Before instantiating the net, we need to have an observation and state dimension in mind. We’ll go with 3. So, an observation model needs to be instantiated with:

import numpy as np #Data I was working with was in Numpy array format.

device = torch.device('cpu')
obs_means = np.random.rand(3, 101)
obs_times = np.arange(0, 101)
obs_error = 0.1 * obs_means
dt = 1.
obs_model = ObsModel(DEVICE = device, TIMES = obs_times, DT = dt, MU = obs_means, SCALE = obs_error).to(device)

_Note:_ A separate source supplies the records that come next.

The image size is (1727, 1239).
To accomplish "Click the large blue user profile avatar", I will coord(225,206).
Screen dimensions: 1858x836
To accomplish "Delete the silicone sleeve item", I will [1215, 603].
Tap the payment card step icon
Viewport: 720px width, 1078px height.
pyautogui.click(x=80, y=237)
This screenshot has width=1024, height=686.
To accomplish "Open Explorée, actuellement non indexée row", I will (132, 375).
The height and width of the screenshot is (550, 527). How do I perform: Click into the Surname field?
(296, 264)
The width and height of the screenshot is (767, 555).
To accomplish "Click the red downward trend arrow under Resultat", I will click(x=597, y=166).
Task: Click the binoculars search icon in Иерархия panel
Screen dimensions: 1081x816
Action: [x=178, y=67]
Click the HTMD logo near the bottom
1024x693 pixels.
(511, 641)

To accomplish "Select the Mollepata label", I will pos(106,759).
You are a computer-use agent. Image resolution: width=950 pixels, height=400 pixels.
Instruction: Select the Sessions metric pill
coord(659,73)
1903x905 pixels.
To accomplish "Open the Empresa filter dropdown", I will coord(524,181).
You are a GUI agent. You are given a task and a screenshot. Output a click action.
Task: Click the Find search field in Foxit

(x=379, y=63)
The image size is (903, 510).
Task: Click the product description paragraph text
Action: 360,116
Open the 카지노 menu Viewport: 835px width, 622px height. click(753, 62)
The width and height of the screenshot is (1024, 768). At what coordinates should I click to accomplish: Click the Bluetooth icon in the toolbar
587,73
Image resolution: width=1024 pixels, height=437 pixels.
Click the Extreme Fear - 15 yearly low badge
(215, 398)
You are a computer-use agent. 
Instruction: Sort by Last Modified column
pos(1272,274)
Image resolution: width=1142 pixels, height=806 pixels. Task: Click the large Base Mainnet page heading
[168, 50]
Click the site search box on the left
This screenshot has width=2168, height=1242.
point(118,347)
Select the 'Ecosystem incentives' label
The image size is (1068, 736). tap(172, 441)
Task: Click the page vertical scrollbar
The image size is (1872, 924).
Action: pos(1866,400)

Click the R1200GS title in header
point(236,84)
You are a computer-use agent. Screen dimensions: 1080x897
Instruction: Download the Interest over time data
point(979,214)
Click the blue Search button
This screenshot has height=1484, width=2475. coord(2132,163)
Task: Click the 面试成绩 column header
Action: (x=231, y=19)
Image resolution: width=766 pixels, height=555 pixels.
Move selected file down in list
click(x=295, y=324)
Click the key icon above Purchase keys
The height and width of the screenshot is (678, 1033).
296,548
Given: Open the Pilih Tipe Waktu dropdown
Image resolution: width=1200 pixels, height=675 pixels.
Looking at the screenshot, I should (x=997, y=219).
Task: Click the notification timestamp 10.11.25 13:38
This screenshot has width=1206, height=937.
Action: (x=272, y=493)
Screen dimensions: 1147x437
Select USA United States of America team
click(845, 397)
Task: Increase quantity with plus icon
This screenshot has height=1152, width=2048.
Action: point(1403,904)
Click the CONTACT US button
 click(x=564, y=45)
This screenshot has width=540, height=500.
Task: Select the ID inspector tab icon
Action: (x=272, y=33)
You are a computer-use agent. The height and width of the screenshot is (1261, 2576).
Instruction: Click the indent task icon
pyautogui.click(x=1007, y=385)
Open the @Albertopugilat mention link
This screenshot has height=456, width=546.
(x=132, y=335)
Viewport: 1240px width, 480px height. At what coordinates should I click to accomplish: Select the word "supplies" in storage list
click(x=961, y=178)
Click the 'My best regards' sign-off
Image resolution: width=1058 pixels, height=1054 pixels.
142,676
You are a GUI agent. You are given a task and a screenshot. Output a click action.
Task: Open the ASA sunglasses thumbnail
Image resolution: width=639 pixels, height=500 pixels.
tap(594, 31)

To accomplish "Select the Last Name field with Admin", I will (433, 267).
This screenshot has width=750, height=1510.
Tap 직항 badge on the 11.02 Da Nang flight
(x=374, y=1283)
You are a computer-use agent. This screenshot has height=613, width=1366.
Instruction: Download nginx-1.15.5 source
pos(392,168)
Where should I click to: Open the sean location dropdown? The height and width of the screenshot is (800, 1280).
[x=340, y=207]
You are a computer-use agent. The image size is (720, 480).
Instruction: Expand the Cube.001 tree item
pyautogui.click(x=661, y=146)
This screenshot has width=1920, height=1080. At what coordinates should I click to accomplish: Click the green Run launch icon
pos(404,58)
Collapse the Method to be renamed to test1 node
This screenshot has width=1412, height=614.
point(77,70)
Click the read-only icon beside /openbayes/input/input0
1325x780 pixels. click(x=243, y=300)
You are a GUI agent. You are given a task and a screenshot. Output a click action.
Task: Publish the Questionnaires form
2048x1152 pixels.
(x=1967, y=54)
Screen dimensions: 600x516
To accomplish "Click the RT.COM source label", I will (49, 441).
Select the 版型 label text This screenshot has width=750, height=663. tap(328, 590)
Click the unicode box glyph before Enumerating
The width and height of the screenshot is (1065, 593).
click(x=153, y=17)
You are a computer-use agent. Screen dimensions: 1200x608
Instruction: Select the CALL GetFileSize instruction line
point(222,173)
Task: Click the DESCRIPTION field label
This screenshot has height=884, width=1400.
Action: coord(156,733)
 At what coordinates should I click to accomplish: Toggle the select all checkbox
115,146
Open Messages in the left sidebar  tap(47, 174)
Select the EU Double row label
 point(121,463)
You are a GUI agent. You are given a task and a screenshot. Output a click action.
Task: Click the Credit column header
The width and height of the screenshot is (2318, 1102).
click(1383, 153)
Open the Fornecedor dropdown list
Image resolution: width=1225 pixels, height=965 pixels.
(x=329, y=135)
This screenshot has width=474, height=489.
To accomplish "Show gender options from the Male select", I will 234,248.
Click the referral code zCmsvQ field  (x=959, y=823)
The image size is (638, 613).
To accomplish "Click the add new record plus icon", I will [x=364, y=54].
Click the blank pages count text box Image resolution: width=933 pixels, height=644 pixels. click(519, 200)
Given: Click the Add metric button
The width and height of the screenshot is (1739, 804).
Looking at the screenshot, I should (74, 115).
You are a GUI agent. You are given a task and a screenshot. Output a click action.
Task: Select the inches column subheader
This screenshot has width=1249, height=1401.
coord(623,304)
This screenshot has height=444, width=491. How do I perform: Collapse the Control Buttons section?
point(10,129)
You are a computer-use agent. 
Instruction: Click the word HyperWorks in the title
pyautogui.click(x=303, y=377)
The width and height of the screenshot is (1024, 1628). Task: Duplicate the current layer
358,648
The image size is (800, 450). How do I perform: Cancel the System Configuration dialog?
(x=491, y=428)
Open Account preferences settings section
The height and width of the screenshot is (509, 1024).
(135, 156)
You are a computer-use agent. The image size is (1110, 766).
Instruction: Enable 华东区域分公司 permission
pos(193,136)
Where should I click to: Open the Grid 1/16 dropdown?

Then, we can instantiate the net with

t = 100
n = int(t / dt) + 1
net = SDEFlow(device, obs_model, 3, t, dt, n, NUM_LAYERS = 1, REVERSE = True, BASE_STATE = False).to(device)

Then, you can train with something along the lines of

iterations = 1000
training_batch_size = 20
loss_opt = optim.Adam(net.parameters(), lr = 1e-3)
loss = 1e20
for i in range(iterations):
    loss_opt.zero_grad()
    x, log_prob = net(training_batch_size)
    loss = log_prob.mean() - obs_model(x)
    loss.backward()

and then the requisite net saving and loading thereafter to plot on CPU.

By the way, I have noticed that I have not managed to get the CPU loading working with net.eval() turned on, so that’s probably a sign that there’s still something wrong.